**PROBLEM TO SOLVE**. Filter the entries, keeping every line with the string "agent".

**MATERIAL FOR THIS TASK**.
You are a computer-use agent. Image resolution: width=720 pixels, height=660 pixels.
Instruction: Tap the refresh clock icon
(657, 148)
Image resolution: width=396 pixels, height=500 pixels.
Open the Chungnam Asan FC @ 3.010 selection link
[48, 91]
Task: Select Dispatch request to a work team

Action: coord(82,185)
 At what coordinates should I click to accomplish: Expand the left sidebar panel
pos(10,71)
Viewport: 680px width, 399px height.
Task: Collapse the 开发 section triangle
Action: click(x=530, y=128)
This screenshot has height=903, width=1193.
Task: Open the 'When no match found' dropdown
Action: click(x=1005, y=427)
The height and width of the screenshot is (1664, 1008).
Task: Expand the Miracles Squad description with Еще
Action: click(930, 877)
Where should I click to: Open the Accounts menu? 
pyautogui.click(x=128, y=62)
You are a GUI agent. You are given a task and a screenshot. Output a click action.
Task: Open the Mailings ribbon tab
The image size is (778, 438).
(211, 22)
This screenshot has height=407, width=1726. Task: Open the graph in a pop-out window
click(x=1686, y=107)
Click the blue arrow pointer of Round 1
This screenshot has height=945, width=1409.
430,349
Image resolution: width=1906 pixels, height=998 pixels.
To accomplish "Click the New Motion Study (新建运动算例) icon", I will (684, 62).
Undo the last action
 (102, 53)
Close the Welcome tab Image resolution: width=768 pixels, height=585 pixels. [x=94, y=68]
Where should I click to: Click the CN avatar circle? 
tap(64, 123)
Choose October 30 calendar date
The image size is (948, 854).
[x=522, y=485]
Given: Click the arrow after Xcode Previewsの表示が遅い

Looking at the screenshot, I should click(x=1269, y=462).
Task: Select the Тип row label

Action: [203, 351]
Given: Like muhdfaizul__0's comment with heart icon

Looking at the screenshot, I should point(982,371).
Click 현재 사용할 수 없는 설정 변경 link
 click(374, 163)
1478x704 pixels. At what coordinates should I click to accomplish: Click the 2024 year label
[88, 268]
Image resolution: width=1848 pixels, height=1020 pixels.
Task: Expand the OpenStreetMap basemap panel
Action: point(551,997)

**THE ANSWER**.
You are a computer-use agent. Image resolution: width=720 pixels, height=660 pixels.
You are a GUI agent. You are given a task and a screenshot. Output a click action.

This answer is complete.